__CHALLENGES__.
1. Quote the database setup steps from "Step 7 Set pager" up to and including "(sleep 1 ms)".
2. In the database setup steps, which journal mode is marked as the default?

__EXTRACT TO READ__.
******************************
Step 6 sqlite3BtreeSetCacheSize(pBt, cacheSize)
Step 7 Set pager sync flags
syncFlag = (syncLevel + 1) | PAGER_CACHESPILL
SYNC_OFF (0) → 0x01 SYNCHRONOUS_OFF
SYNC_NORMAL (1) → 0x02 SYNCHRONOUS_NORMAL ← default
SYNC_FULL (2) → 0x03 SYNCHRONOUS_FULL
Step 8 Install busy handler (if busyTimeout > 0)
KVBusyCtx { timeoutMs, pVfs } → heap-alloc via sqlite3_malloc
db->busyHandler.xBusyHandler = kvstoreBusyHandler
kvstoreBusyHandler(ctx, nBusy):
if nBusy * 1ms >= timeoutMs → return 0 (give up)
sqlite3OsSleep(pVfs, 1000 µs) (sleep 1 ms)
return 1 (retry)
Step 9 sqlite3BtreeSetAutoVacuum(pBt, BTREE_AUTOVACUUM_INCR)
Step 10 sqlite3BtreeSetVersion(pBt, ver)
ver=1 → Rollback journal (DELETE mode)
ver=2 → WAL mode ← default
sqlite3BtreeCommit(pBt)
Step 11 Detect new vs. existing database
BtreeBeginTrans(0) → GetMeta(META_DEFAULT_CF_ROOT) → BtreeCommit
root == 0 → NEW database: createDefaultCF() + initCFMetadataTable()
root != 0 → EXISTING: restore KVColumnFamily{iTable=root}
Step 12 Allocate shared KeyInfo { enc=UTF8, nKeyField=1, db=pKV->db }
Used by ALL BLOBKEY cursor comparisons across all CFs
Step 13 pKV->walSizeLimit = cfg.walSizeLimit
pKV->walCommits = 0
Step 14 Open persistent read transaction
sqlite3BtreeBeginTrans(pBt, 0, 0)
******************************
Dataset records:
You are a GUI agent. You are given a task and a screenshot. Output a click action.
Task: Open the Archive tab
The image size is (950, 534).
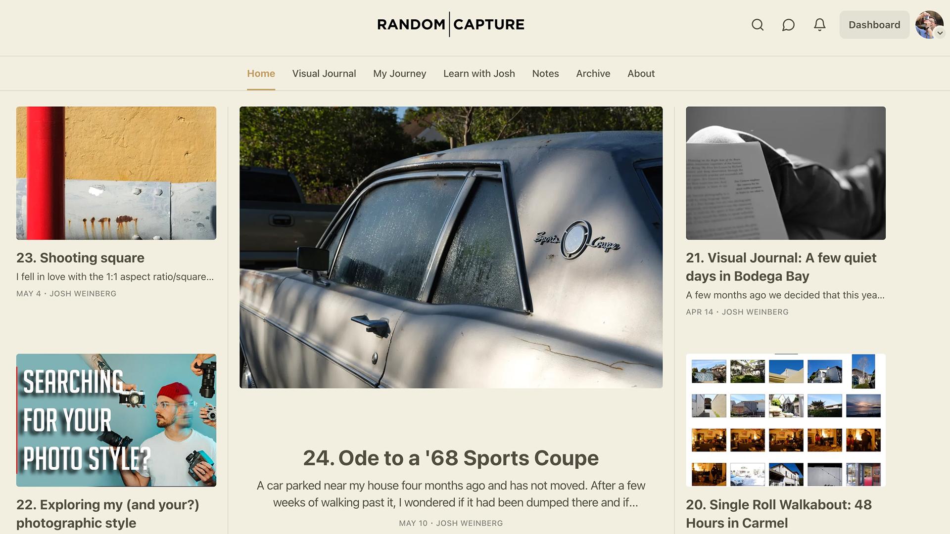(593, 74)
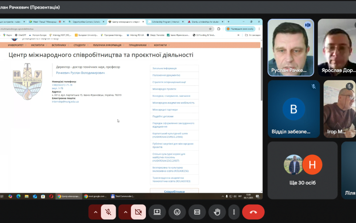Expand the microphone audio settings arrow

pyautogui.click(x=94, y=212)
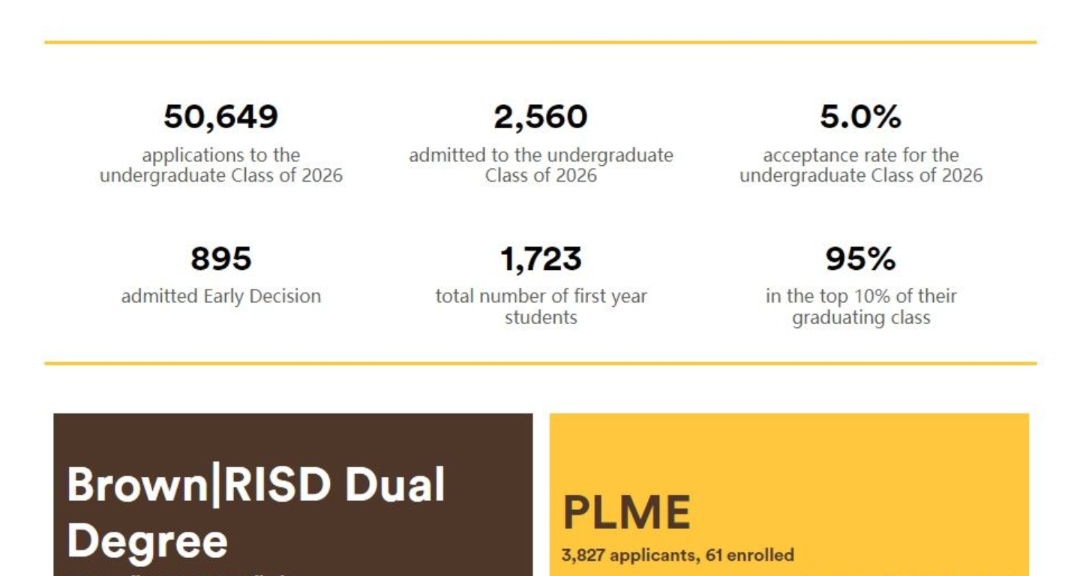Click the 895 Early Decision number
This screenshot has height=576, width=1074.
[x=221, y=260]
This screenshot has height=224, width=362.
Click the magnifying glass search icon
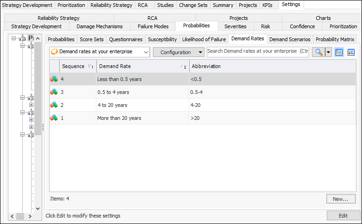coord(318,52)
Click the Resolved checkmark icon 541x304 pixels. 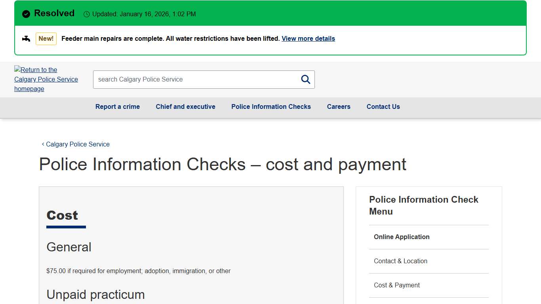[x=26, y=13]
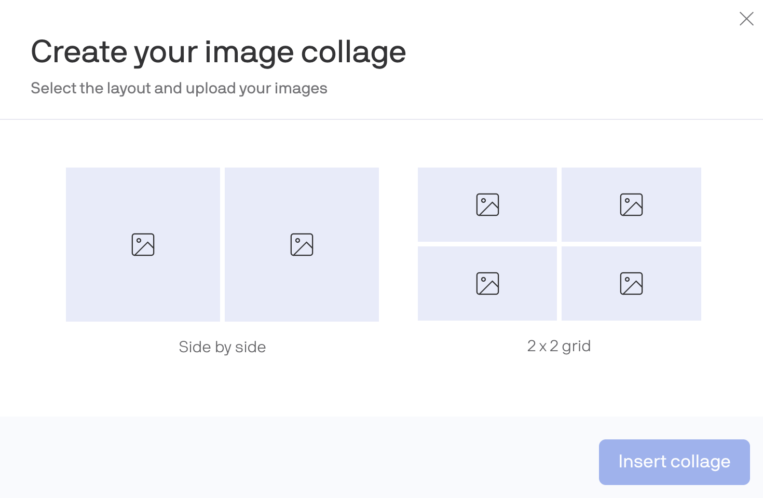Click the "Side by side" caption text

222,347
******************************
__RESPONSE LIST__.
1.
Step 7 Set pager sync flags
syncFlag = (syncLevel + 1) | PAGER_CACHESPILL
SYNC_OFF (0) → 0x01 SYNCHRONOUS_OFF
SYNC_NORMAL (1) → 0x02 SYNCHRONOUS_NORMAL ← default
SYNC_FULL (2) → 0x03 SYNCHRONOUS_FULL
Step 8 Install busy handler (if busyTimeout > 0)
KVBusyCtx { timeoutMs, pVfs } → heap-alloc via sqlite3_malloc
db->busyHandler.xBusyHandler = kvstoreBusyHandler
kvstoreBusyHandler(ctx, nBusy):
if nBusy * 1ms >= timeoutMs → return 0 (give up)
sqlite3OsSleep(pVfs, 1000 µs) (sleep 1 ms)

2. WAL mode, set with ver=2.